Hooks should be small – as small as a #8. The fish you're fishing for have small mouths and they're not that big even at their larger sizes. Since the strike is easily seen and because of the length of the rod, you are not really fighting the fish – rather lifting them out of the water after they fight a little bit. Bend down the barbs on your hooks. It will make releasing them easier, and even if you intend to fry a few bluegill for dinner it lets you unhook them easier and much more painlessly before you but the fish on ice.
The coolest of all the tackle on a cane pole are the tiny round plastic bobbers – the same one we use for the dot in TheOnlineFisherman-dot-Com. It's a little red and white plastic bobber that many of us see as the ultimate optic invoking the feeling of catching those first fish. Seriously; there is nothing quite like seeing it pulled below the surface with a chunky bluegill on the lower end, tugging away and invoking the laughter and smiles of the children holding the rod. And you're gonna be just as tickled if you're the one holding the bamboo.

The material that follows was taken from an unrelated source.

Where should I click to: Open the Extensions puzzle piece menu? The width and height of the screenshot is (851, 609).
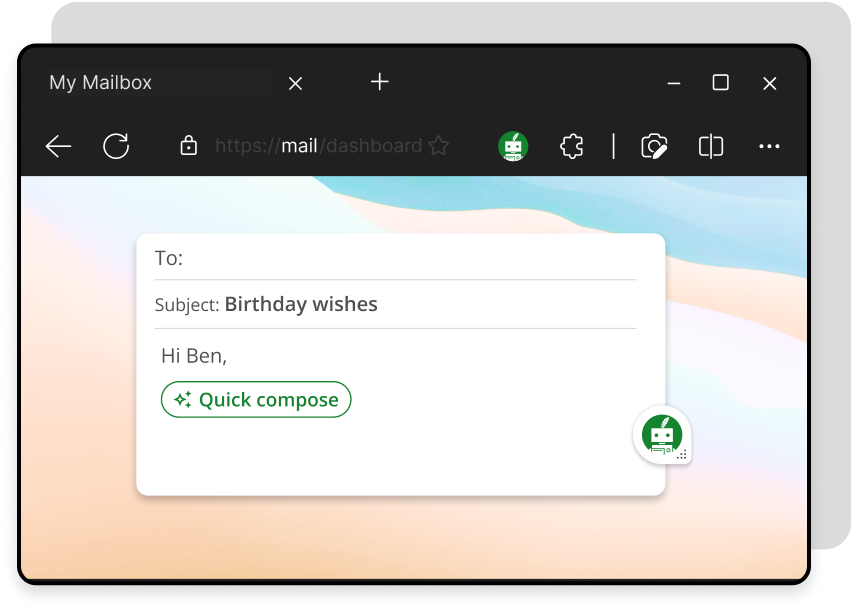tap(571, 147)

Catching Fish with a Cane Pole
You are not going to use a cane pole for a shiny, flashy lure from the latest big bass lure company. They're a way to gently and quietly and easily place bait in front of an unsuspecting fish. You can use worms, you can use crickets, and you can use minnows for live bait. You can also use simple dough to form a little ball. Mix a little flour, an egg yolk, and even a few sardines for flavor and knead the mixture until it forms round and sticky little balls. Panfish love em, and you can eat most of the delicious sardines. The fishy smell and taste definitely seems to add to the bite.The bottom line is it's a killer idea to keep a few of these primitive fishing rods around. Even if you're a skinny water fisherman or somebody who chases big black grouper in deep water. Try dipping a Sabiki on 12' of line on the side of one of the big bridges in our area with a cane pole. Or make a thick one like we used to call Calcutta rods when we were kids. They were bamboo pipe an inch in diameter that the old timers would use to haul 40-inch snook from under the docks in town using 12" ladyfish as bait.